◆ REQUIREMENT:
Each line of the records is to be returned verbatim, with the images omitted.

◆ GIVEN RECORDS:
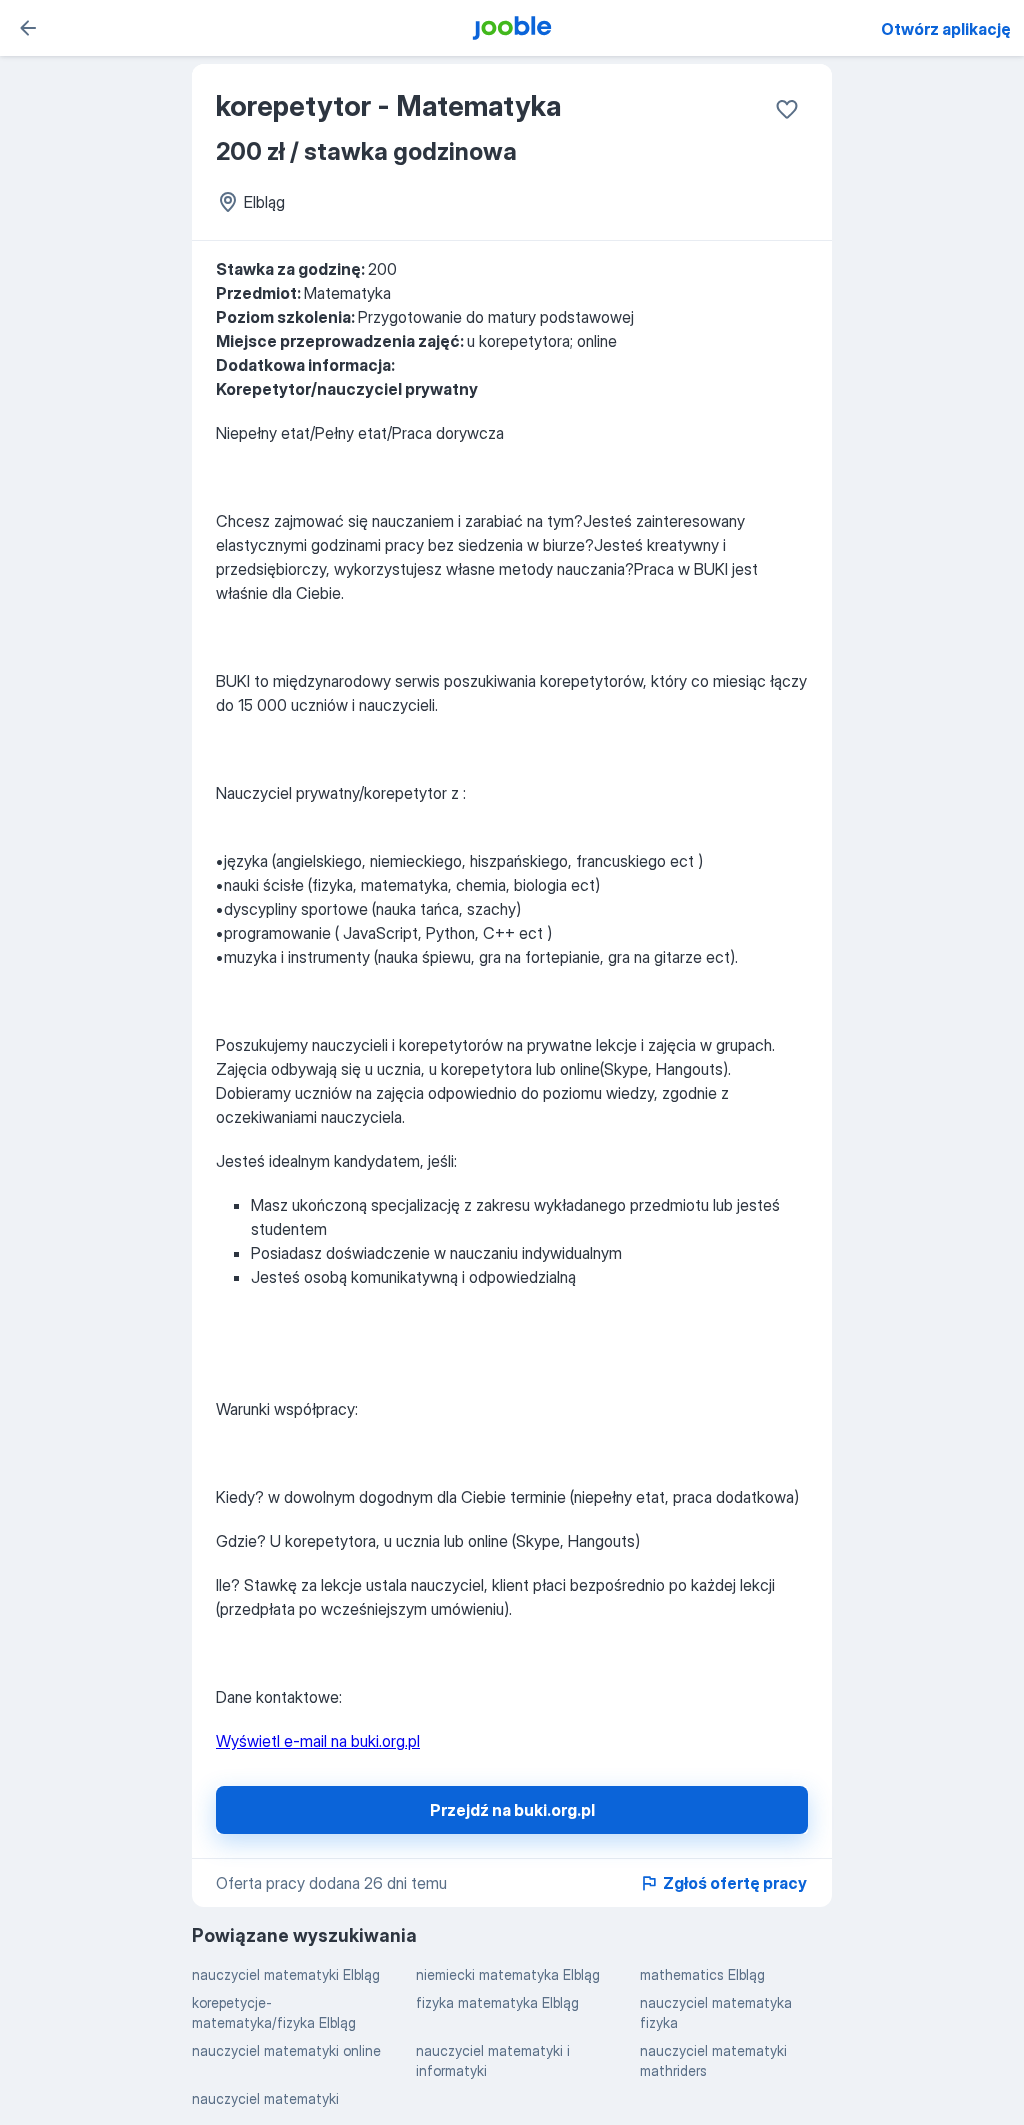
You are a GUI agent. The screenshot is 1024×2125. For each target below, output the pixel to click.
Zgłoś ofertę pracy (735, 1883)
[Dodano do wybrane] (787, 109)
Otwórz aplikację (946, 29)
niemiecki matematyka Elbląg (508, 1974)
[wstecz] (28, 28)
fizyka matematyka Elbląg (497, 2002)
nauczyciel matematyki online (286, 2050)
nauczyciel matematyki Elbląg (286, 1974)
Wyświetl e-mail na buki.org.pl (318, 1741)
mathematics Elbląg (702, 1974)
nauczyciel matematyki (265, 2098)
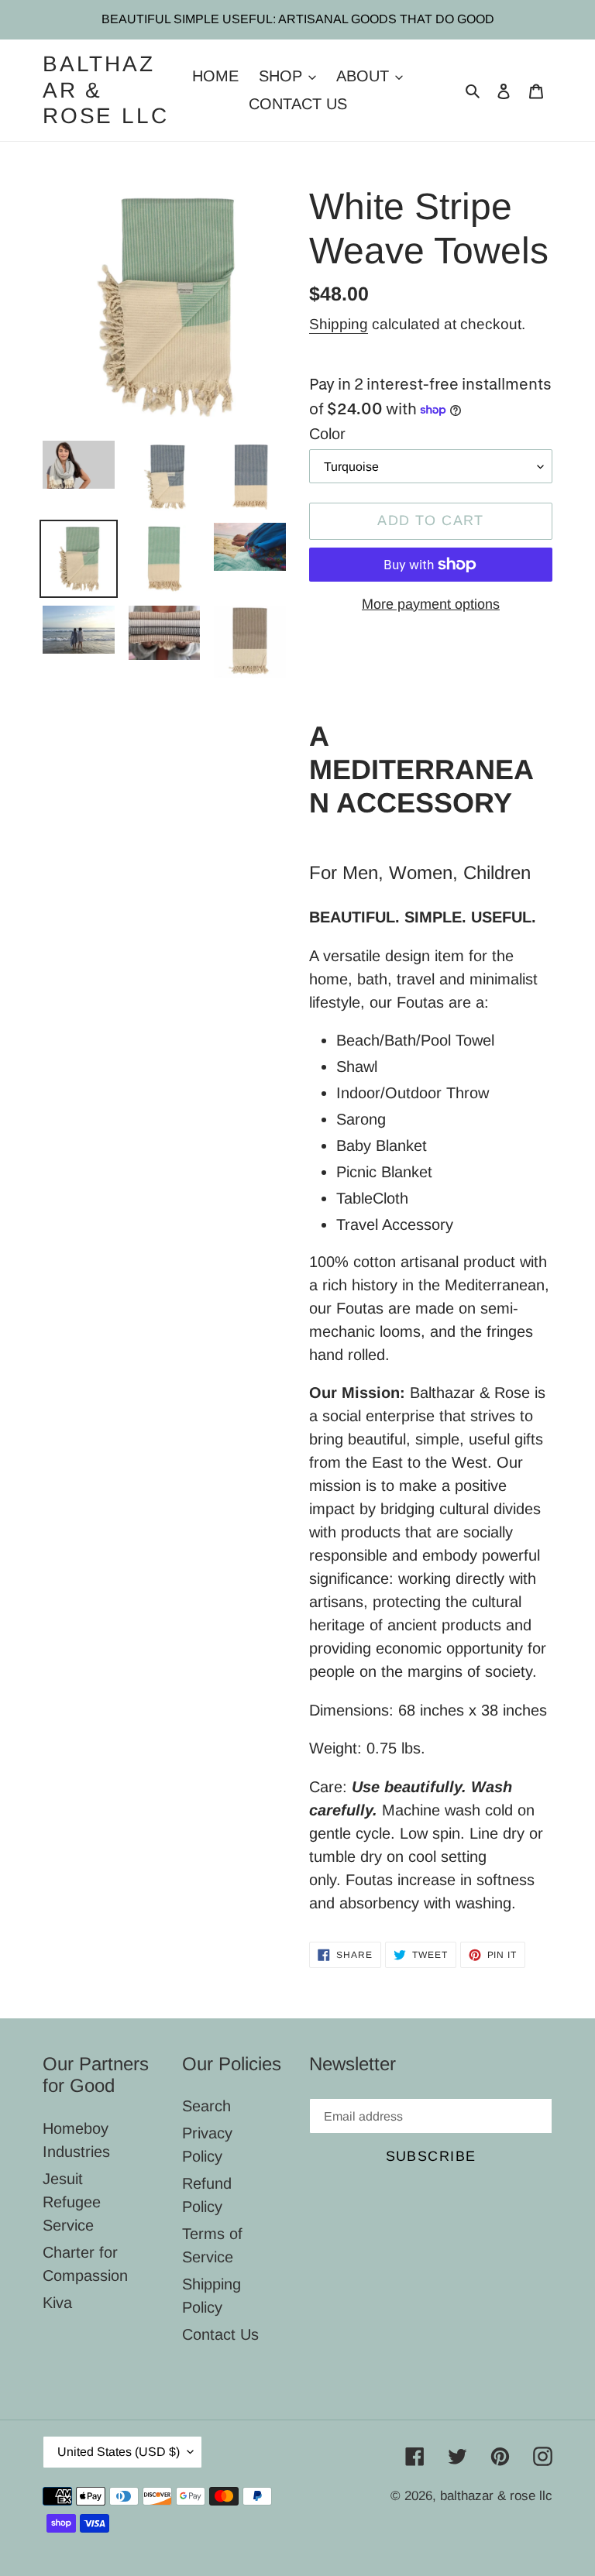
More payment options (431, 604)
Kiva (57, 2302)
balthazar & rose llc (105, 90)
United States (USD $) (118, 2451)
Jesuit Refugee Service (72, 2202)
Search (206, 2105)
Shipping (338, 324)
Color (327, 433)
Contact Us (220, 2334)
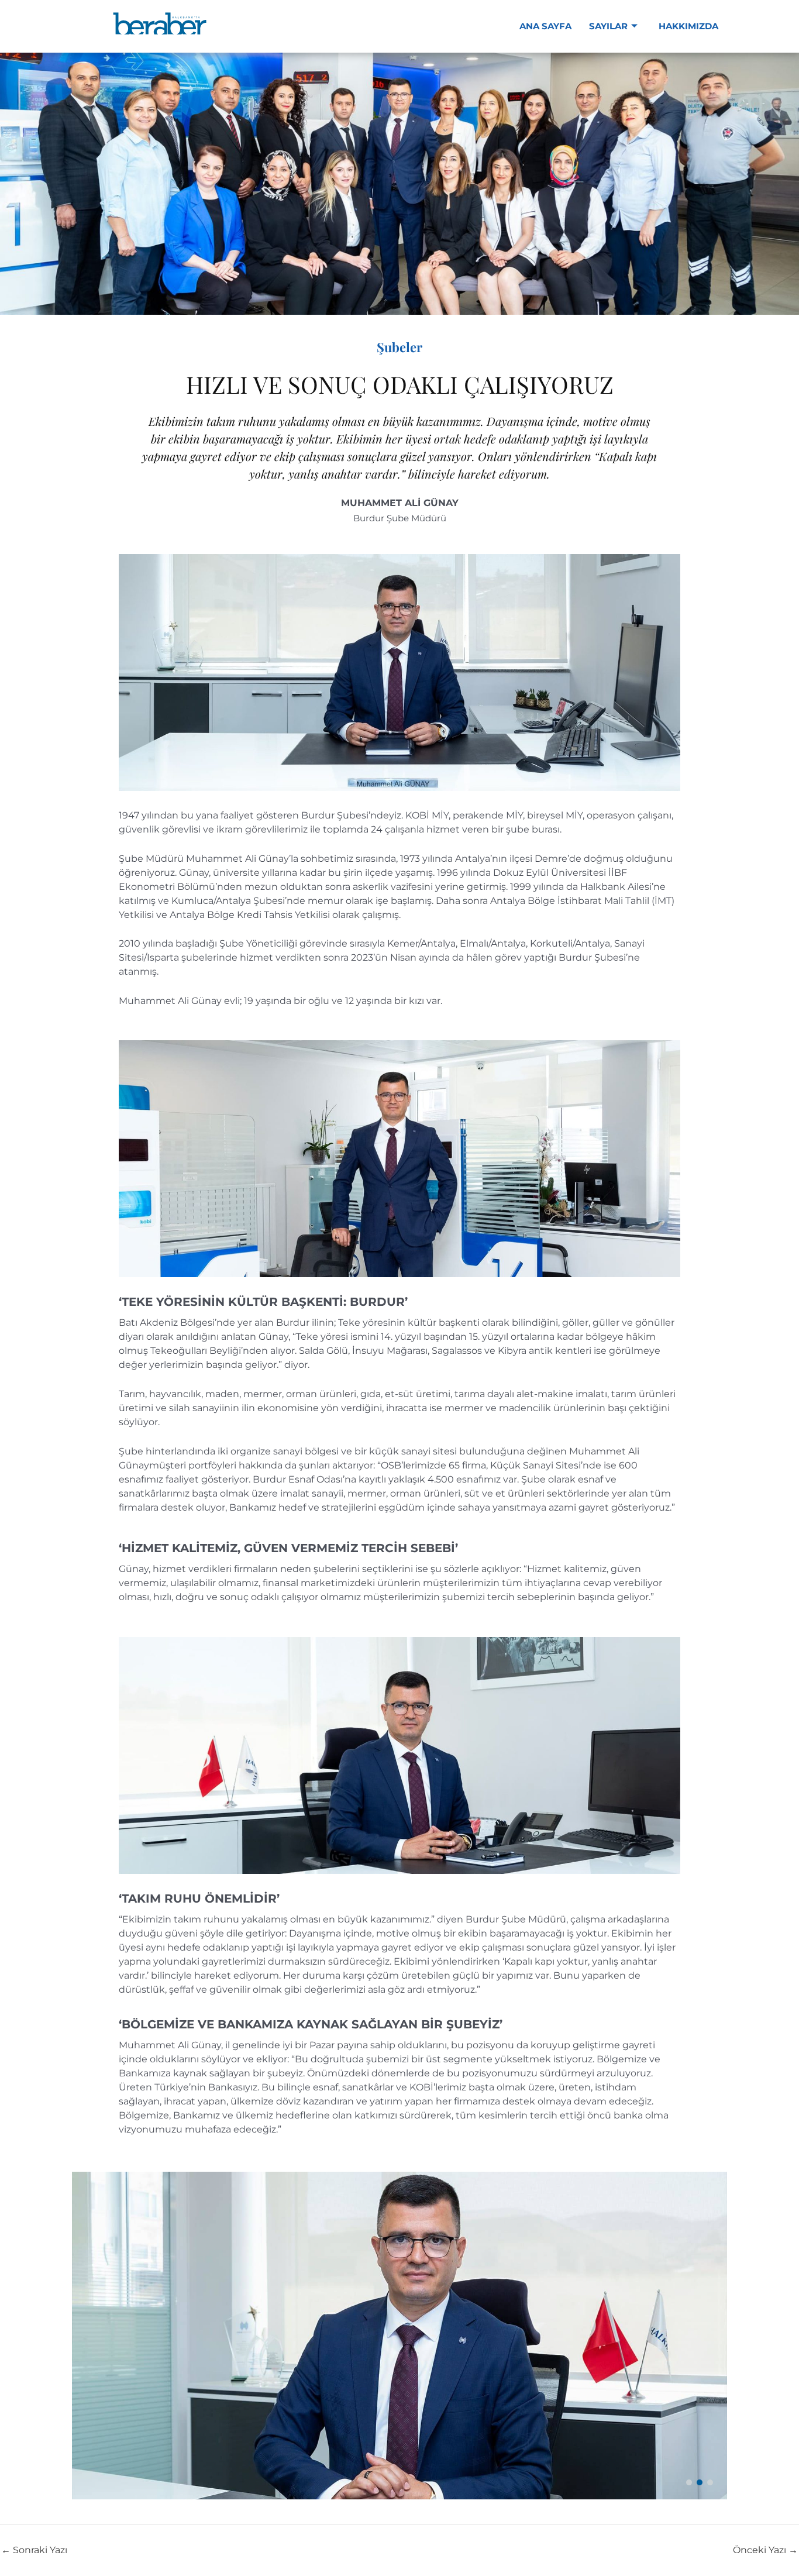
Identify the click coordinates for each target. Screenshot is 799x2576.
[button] (689, 2482)
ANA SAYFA (545, 26)
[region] (399, 2335)
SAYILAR (608, 26)
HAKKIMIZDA (688, 26)
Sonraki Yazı (34, 2550)
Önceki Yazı (765, 2550)
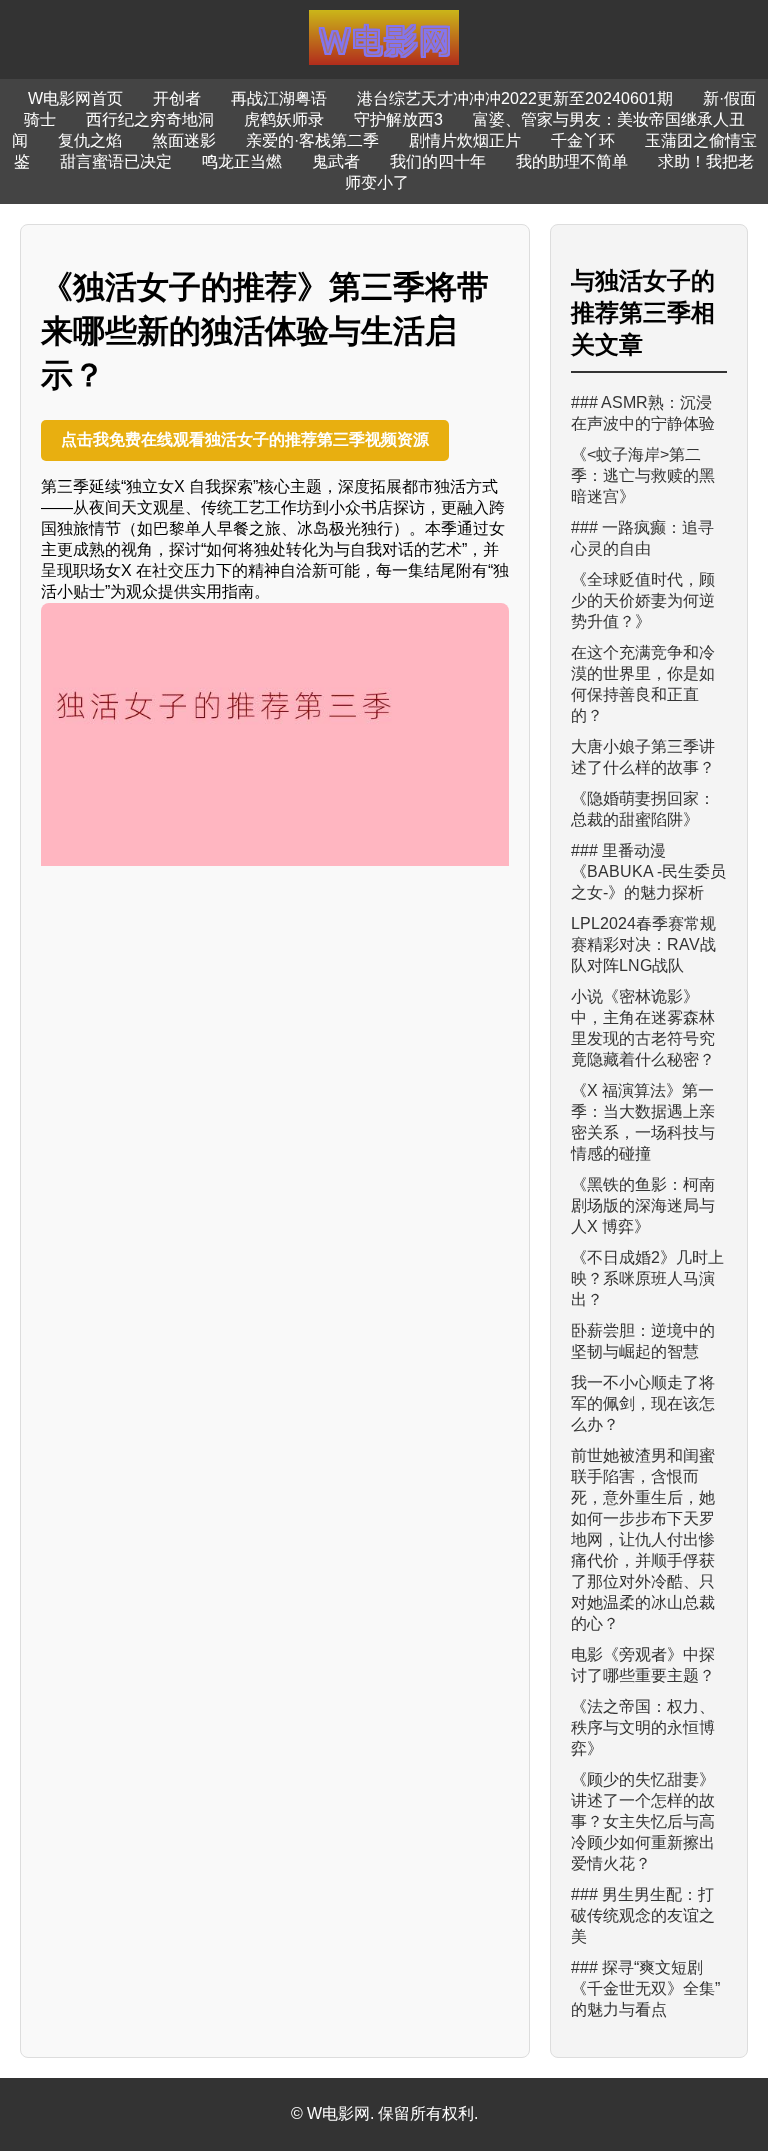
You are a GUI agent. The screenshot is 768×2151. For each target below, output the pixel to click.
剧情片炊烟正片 (465, 140)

◆ YOUR SOLUTION:
You are a GUI agent. The screenshot is 1024×2125. For each target below, output the pixel to click.
Zgłoś ofertę pracy (735, 1883)
[Dodano do wybrane] (787, 109)
Otwórz aplikację (946, 29)
niemiecki matematyka Elbląg (508, 1974)
[wstecz] (28, 28)
fizyka matematyka Elbląg (497, 2002)
nauczyciel matematyki online (286, 2050)
nauczyciel matematyki Elbląg (286, 1974)
Wyświetl e-mail na buki.org.pl (318, 1741)
mathematics Elbląg (702, 1974)
nauczyciel matematyki (265, 2098)
More payment options (431, 604)
Kiva (57, 2302)
balthazar & rose llc (105, 90)
United States (USD $) (118, 2451)
Jesuit Refugee Service (72, 2202)
Search (206, 2105)
Shipping (338, 324)
Color (327, 433)
Contact Us (220, 2334)
Identify the click coordinates for each target. Screenshot is 799x2576.
[button] (689, 2482)
ANA SAYFA (545, 26)
[region] (399, 2335)
SAYILAR (608, 26)
HAKKIMIZDA (688, 26)
Sonraki Yazı (34, 2550)
Önceki Yazı (765, 2550)
You are a GUI agent. The screenshot is 768×2151. For each target below, output the pixel to click.
剧情片炊烟正片 (465, 140)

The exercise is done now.